→ What the task asks:
Reproduce word for word the part of the text on Canada's Caretaker Convention starting at "In 2018, Parliament" and ending at "well in advance.".

→ Text shown:
####################
All versions of the Privy Council Office’s Guidelines over the last decade emphasise that the Principle of Restraint does not apply pre-writ but that the government “should” observe it only during the writ, and after the election before the appointment of a new ministry, or if it has lost a vote of confidence in the House of Commons. Under both Liberal and Conservative governments, the Privy Council Office has rejected the notion that the Caretaker Convention should now apply before the writ as well, for at least three months prior to the dissolution of parliament. But the idea has started to gain traction in light of Parliament’s recent amendments to the Canada Elections Act restricting partisan advertising in the three months before a scheduled general election, and even from some academic circles. And more importantly in this case, the Privy Council Office itself has lent credence to this idea by incorporating the Treasury Board’s Directive on the Management of Communications into the 2019 Guidelines. Functionally, the Government of Canada has now adopted the same policy as New Zealand. The New Zealand Cabinet Manual has partially extended the Caretaker Convention before the writ governments should not engage in non-routine advertising up to 90 days before the writ, but it remains silent on appointments.[34]

In 2018, Parliament amended the Canada Elections Act, to include restrictions on political parties and candidates from spending in a “pre-election period” which starts on 30 June – though if and only if the federal general election is scheduled to take place on the third Monday in October that same year under section 56.1 of the Canada Elections Act. Logically, these new provisions pertaining to the “pre-election period” would not and could not, by definition, apply during snap elections because the pre-writ, by definition, can only become a well-defined and meaningful period when the approximate date of dissolution and the date of the general election are known well in advance.
####################
→ Records supplied:
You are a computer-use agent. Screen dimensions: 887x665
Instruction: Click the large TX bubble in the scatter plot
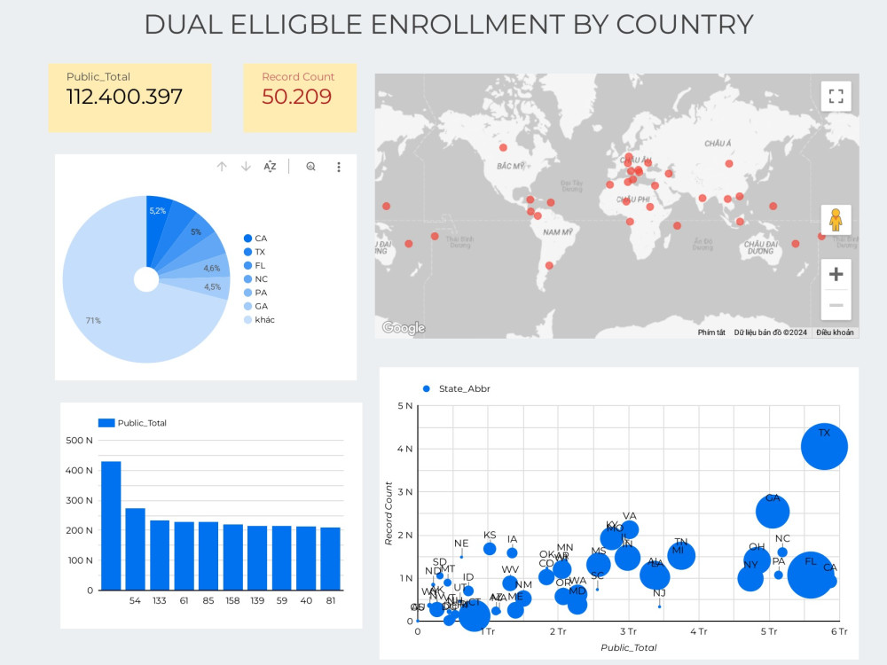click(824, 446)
####################
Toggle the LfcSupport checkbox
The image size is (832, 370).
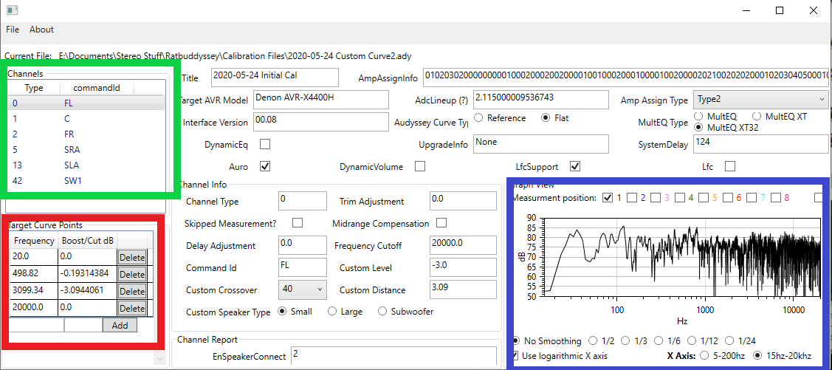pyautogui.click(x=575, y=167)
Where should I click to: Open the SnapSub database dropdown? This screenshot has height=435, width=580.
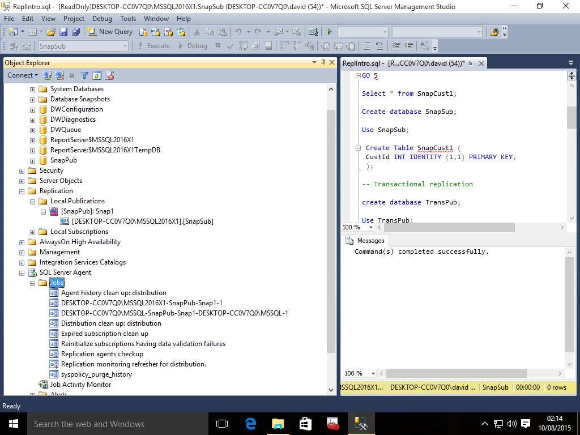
####################
→ Solution to this exercise:
In 2018, Parliament amended the Canada Elections Act, to include restrictions on political parties and candidates from spending in a “pre-election period” which starts on 30 June – though if and only if the federal general election is scheduled to take place on the third Monday in October that same year under section 56.1 of the Canada Elections Act. Logically, these new provisions pertaining to the “pre-election period” would not and could not, by definition, apply during snap elections because the pre-writ, by definition, can only become a well-defined and meaningful period when the approximate date of dissolution and the date of the general election are known well in advance.